Je Veux Une Harley, Margerin & Cuadrado
Margerin é dos poucos autores que se tornaram adjectivo. Pois tal como "kafkiano" ou "dantesco" se impuseram, a deliciosa etnografia que o autor fez da juventude urbana dos 1980s, acima de tudo nas aventuras do seu magnífico Lucien - esse que ele foi fazendo envelhecer até aos 50 anos -, o tornou símbolo dessa era e seus tiques. "Isso é Margerin" era a expressão que constantemente se impunha quando víamos a realidade a reflectir a obra, como se a parodiando, na abundância de comicidade com que as personagens (nós mesmos também) mimetizávamos o que Lucien e todos os seus patenteavam.
Há anos que não o lia, nem sabia desta nova série "Je Veux Une Harley" - que já conta com cinco álbuns, todos com argumentos de Marc Cuadrado. Encontrei este nº 2 num alfarrabista, meros 3 euros, e nem fiz menção de resistir. Abençoada compra, a regressar ao mundo Margerin. Agora o centro é Marc, um cinquentão já dono de uma Harley e disso fanático - como o devem ser todos os proprietários de harleys -, um monomaníaco para desespero da sua mulher.
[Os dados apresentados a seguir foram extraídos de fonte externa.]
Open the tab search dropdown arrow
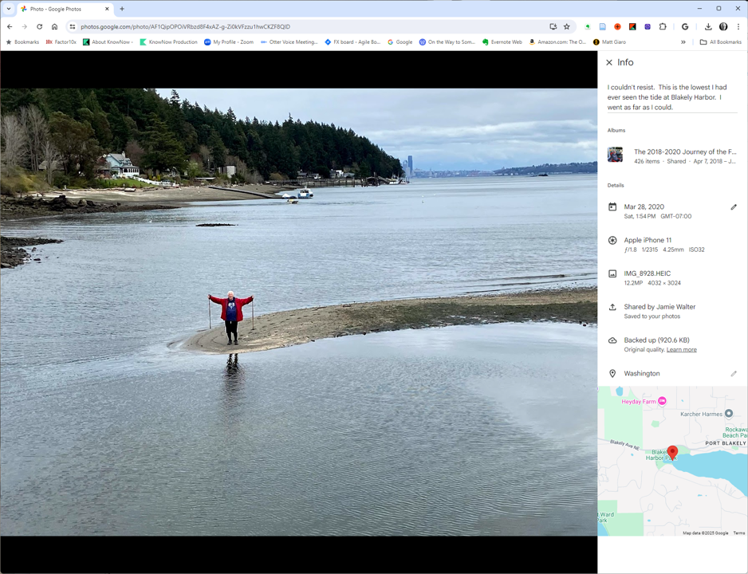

E em torno dele um grupo de amigos, suaves perdedores da vida sem desesperos mas com as angústias da meia idade e seus desarranjos cómicos. Uma comédia deliciosa, neste álbum promovida pelo desejo de se constituírem em grupo de "motoqueiros", ambicionando a ficção de rusticidade, nada compatível nem com eles-próprios nem com o meio envolvente. E ei-los a criarem os "Asphalt Troopers". Para logo serem surpreendidos e cooptados pela burocracia necessária para a criação de tais associações - um paradoxo total que lhes trituraria o "wild" da coisa ... se ele fosse mesmo a ambição.
A não perder. Nem este volume nem os outros. Pois, é certo, Margerin ainda "mexe" ... Fresco, cómico. E carinhoso como antes.